I've had a few persistent complaints in my four and half years of working on OpenStack, but two that stand out are:
-
The use of RPC—with large complicated objects being passed around on a message bus—to make things happen. It's fragile, noisy, over-complicated, hard to manage, hard to debug, easy to get wrong, and leads to workarounds ("raise the timeout") that don't fix the core problem.
-
It's hard, because of the many and diverse things to do in such a large commmunity, to spend adequate time reflecting, learning how things work, and learning new stuff.
So I decided to try a little project to address both and talk about it before it is anything worth bragging about. I reasoned that if I use the placement service to manage resources and etcd to share state, I could model a scheduler talking to one or more compute nodes. Not to do something so huge as replace nova (which has so much complexity because it does many complex things), but to explore the problem space.
Most of the initial work involved getting some simple etcd clients speaking to to etcd and placement and mocking out the creation of fake VMs. After that I dropped the work because of the many and diverse things to do, leaving a note to myself to investigate using virt-install.
I took nine months to come back to, but over the course of a couple hours on two or three days I had it booting VMs on multiple compute nodes.
In my little environment a compute node starts up, learns about its environment, and creates a resource provider and associated inventories representing the virtual cpus, disk, and memory it has available. It then sits in a loop, watching an etcd key associated with itself.
Beside the compute process there's a faked out metadata server running.
A scheduler takes a resource request and asks placement for list of allocation candidates. The first candidate is selected, an allocation is made for the resources and the allocations and an image URL are put to the etcd key that the compute node is watching.

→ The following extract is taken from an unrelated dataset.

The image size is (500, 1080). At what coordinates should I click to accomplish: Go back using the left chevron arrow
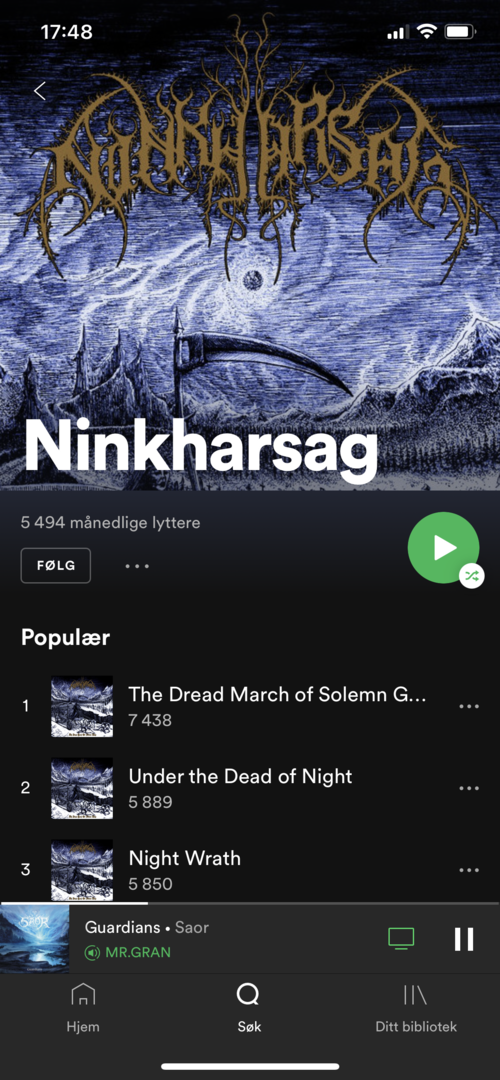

The compute sees the change on the watched key, fetches the image,
resizes it to the allocated disk size, then boots it with
virt-install
using the allocated vcpus and memory. When the VM is
up another key is set in etcd containing the IP of the created
instance.
If the metadata server has been configured with an ssh public key, and the booted image looks for the metadata server, you can ssh into the booted VM using that key. For now it is only from the same host as the compute-node. Real networking is left as an exercise to the reader.
In the course of the work described in those ↑ short paragraphs is more learning about some of the fundamentals of creating a virtual machine than a few years of reading and reviewing inscrutable nova code. I should have done this much sooner.
The really messy code is in etcd-compute on GitHub.